# REQUIRED WORK
For this exercise, write out only the lines of the entries below from the one with "This screenshot has" up to and including the one with "Image resolution: width=533", exactly as they are. Pictures stay out.

# STUDY MATERIAL
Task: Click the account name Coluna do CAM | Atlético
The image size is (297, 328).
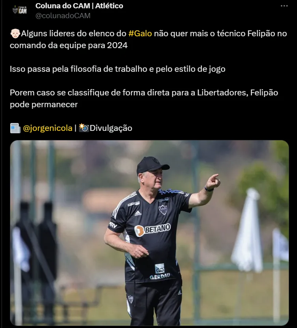Action: coord(79,6)
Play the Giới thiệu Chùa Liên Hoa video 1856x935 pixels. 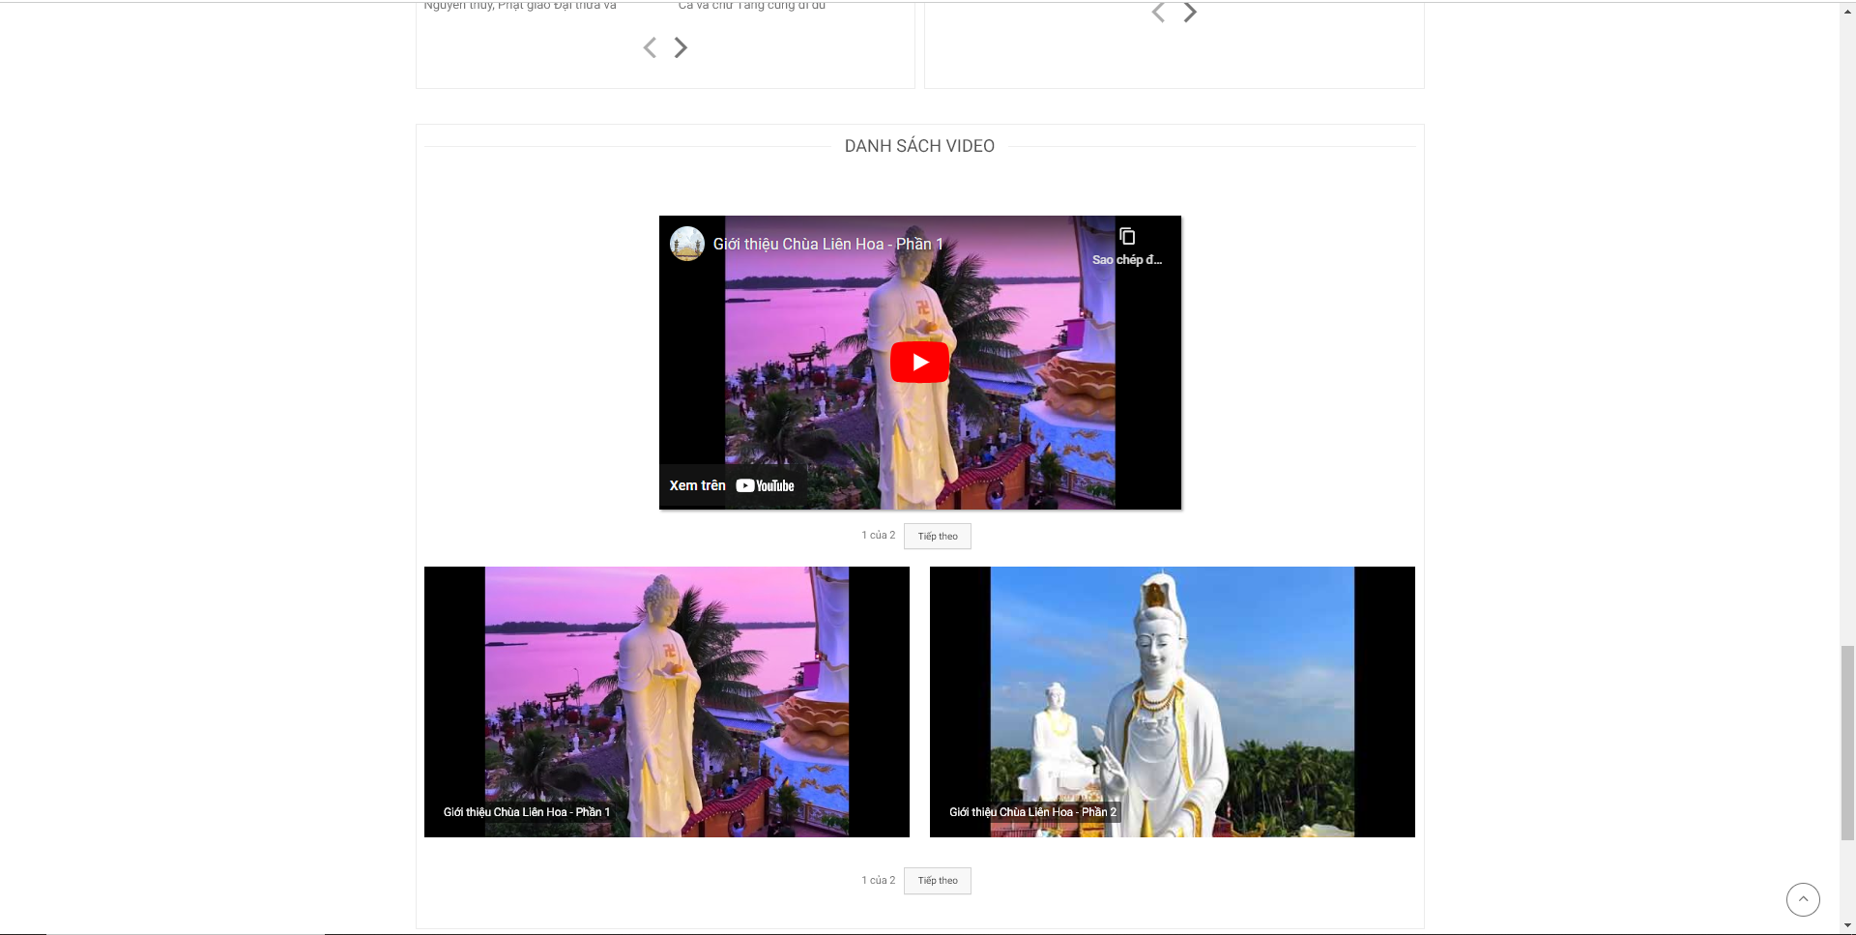click(919, 363)
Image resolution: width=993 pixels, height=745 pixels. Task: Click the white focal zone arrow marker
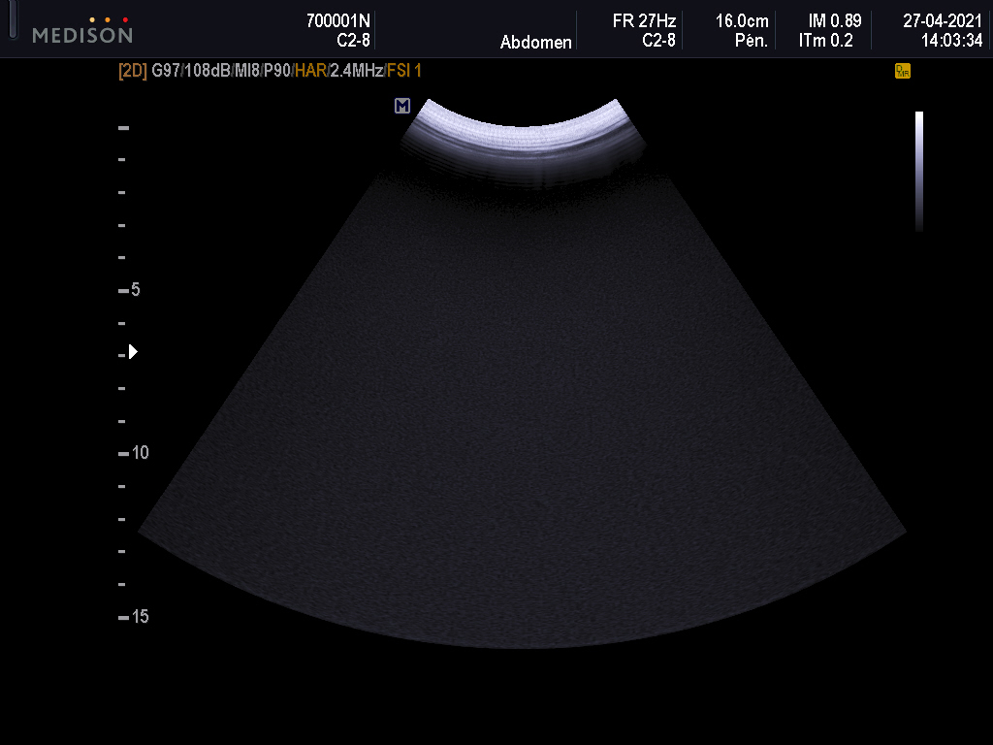[x=133, y=351]
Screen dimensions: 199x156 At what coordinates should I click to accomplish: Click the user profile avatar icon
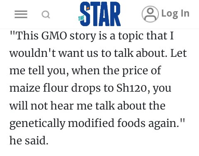[x=150, y=14]
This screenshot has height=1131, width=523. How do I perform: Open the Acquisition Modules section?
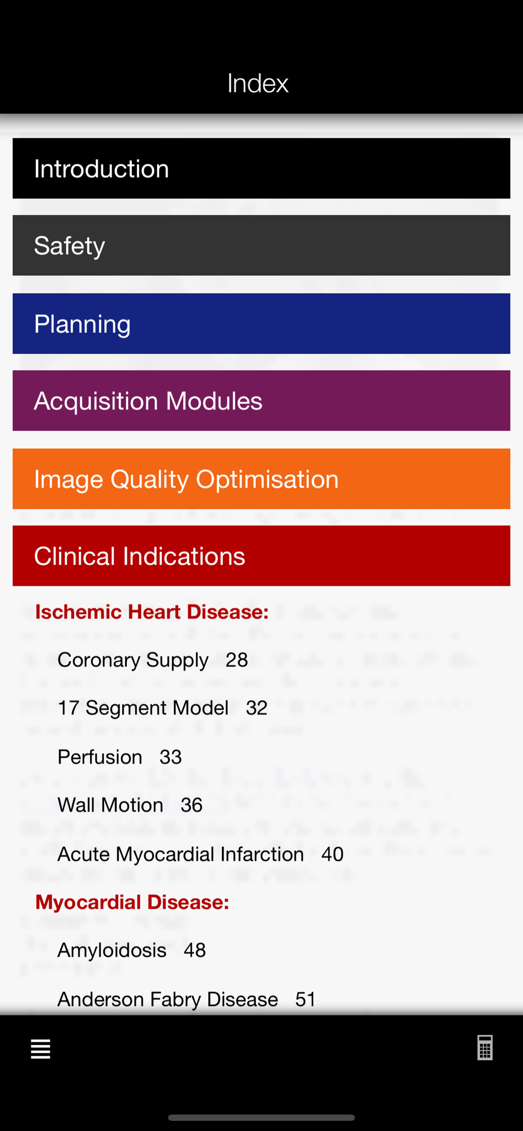click(x=262, y=401)
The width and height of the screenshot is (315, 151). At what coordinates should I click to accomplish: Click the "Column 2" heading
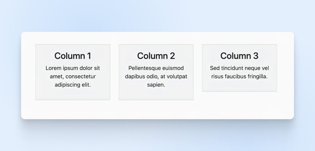point(156,56)
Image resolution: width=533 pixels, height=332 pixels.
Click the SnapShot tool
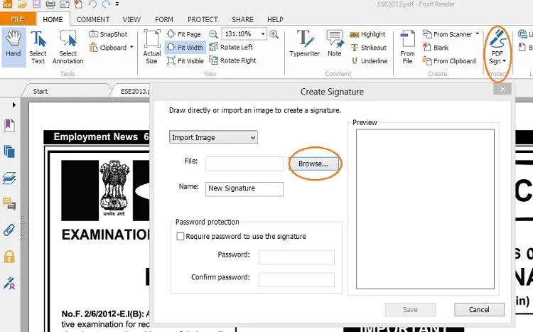[108, 34]
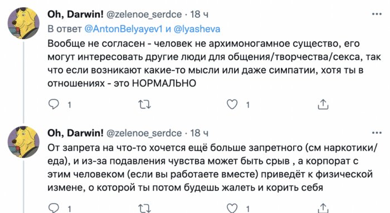Screen dimensions: 390x213
Task: Open first tweet text starting with Вообще
Action: point(214,64)
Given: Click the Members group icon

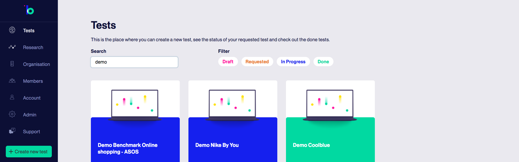Looking at the screenshot, I should coord(12,81).
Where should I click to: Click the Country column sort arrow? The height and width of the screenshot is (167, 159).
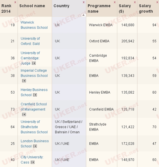click(84, 15)
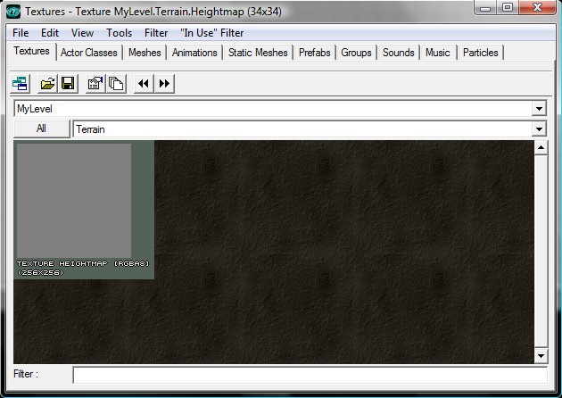Expand the MyLevel package dropdown
Image resolution: width=562 pixels, height=398 pixels.
pyautogui.click(x=538, y=108)
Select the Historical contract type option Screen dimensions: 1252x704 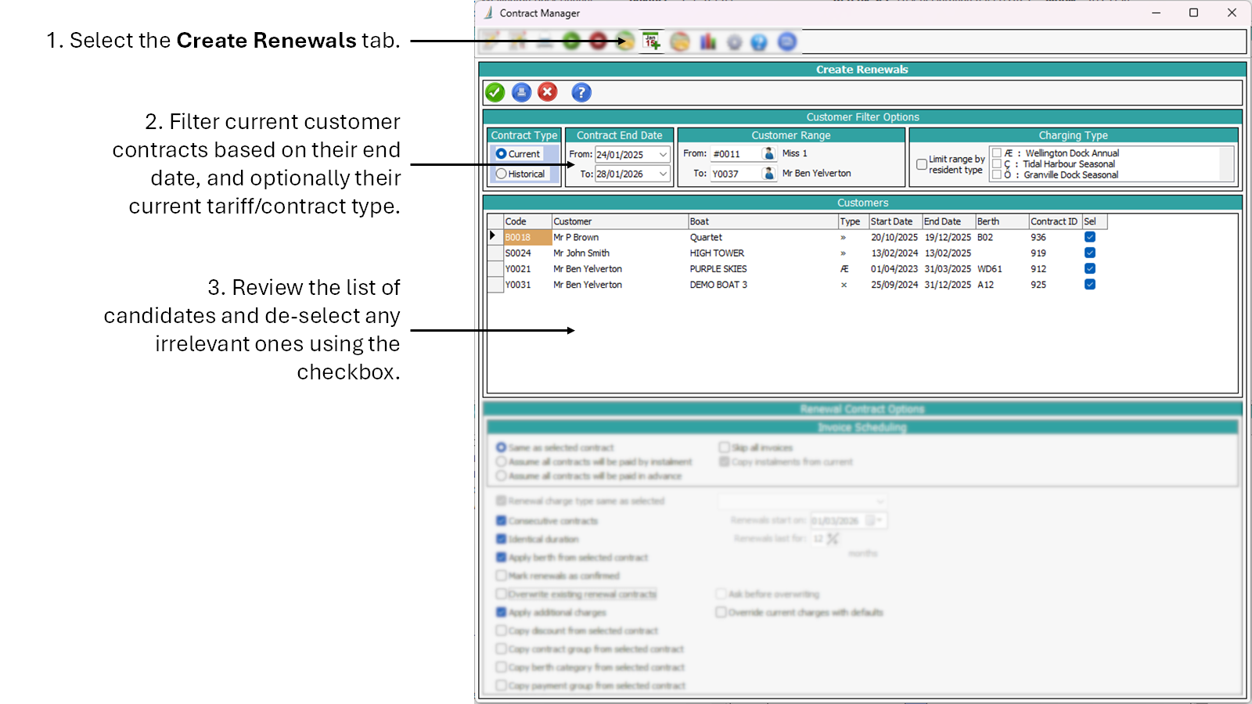pos(502,174)
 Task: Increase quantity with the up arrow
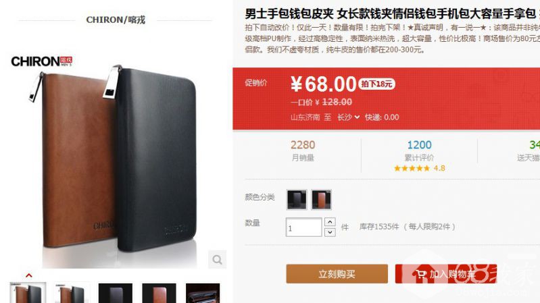pos(330,222)
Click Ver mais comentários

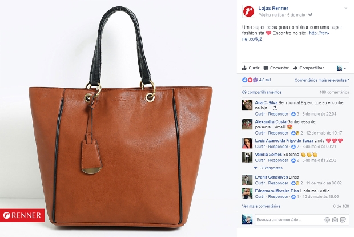pos(261,206)
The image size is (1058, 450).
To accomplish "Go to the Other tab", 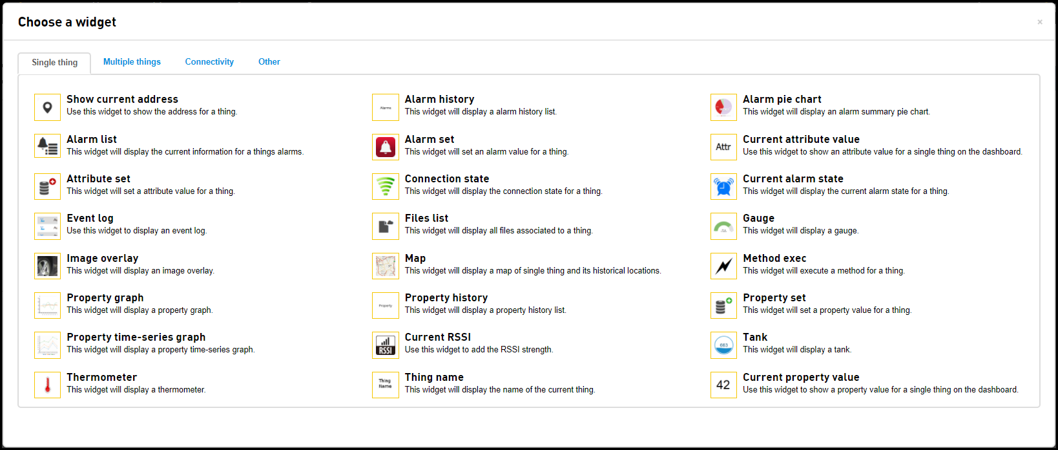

# SOLUTION TO THIS PROBLEM
This screenshot has height=1131, width=523. How do I perform: Open the Acquisition Modules section?
click(x=262, y=401)
The width and height of the screenshot is (315, 151). At what coordinates should I click to accomplish: Click the "Column 2" heading
point(156,56)
Image resolution: width=533 pixels, height=332 pixels.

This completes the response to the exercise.